Directions:
From the line with "You are a GUI" through the line with "Task: Click the Save button", inclusive, return each line of the data below exactly and leave the rest out.

The records:
*** Block opens ***
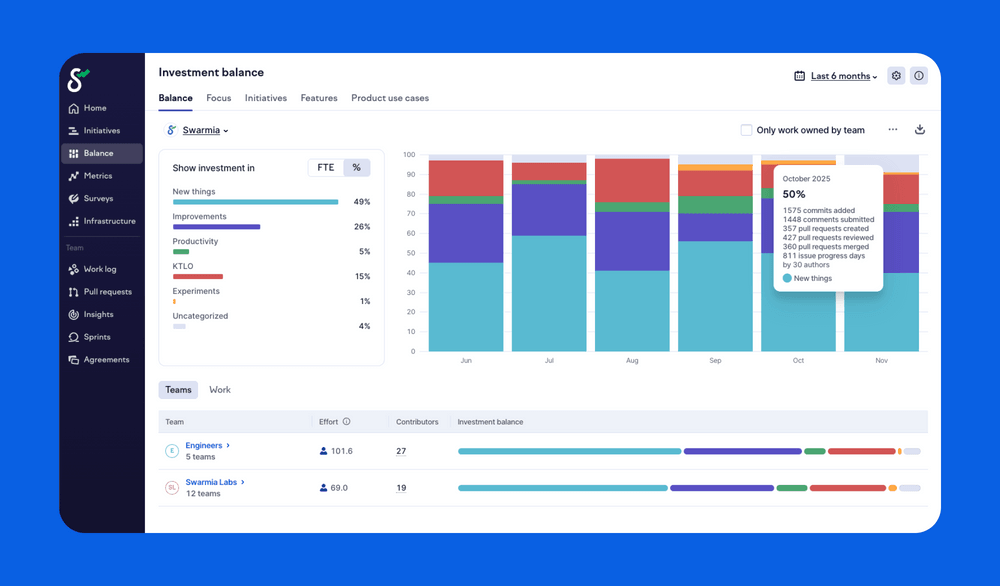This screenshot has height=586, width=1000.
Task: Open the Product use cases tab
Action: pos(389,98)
*** Block closes ***
*** Block opens ***
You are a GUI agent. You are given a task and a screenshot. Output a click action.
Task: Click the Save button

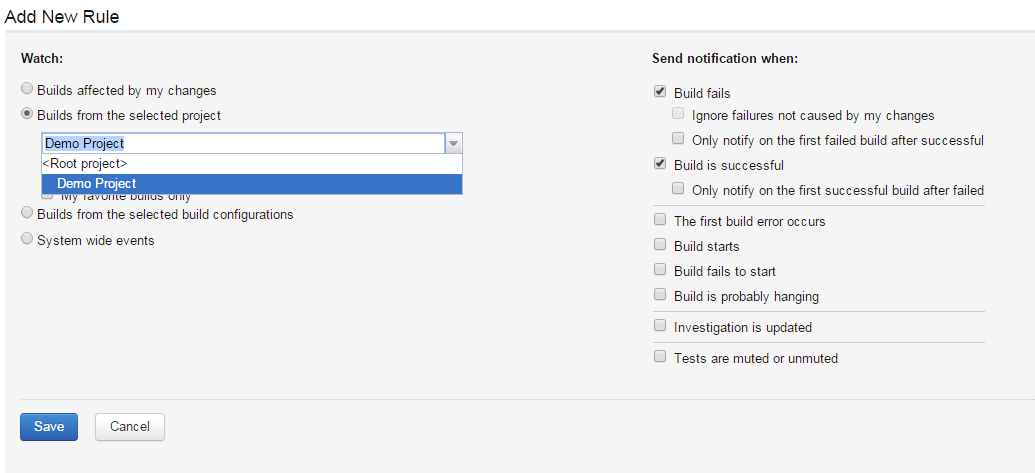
*** Block closes ***
Result of the exercise:
You are a GUI agent. You are given a task and a screenshot. Output a click action.
Task: Click the Save button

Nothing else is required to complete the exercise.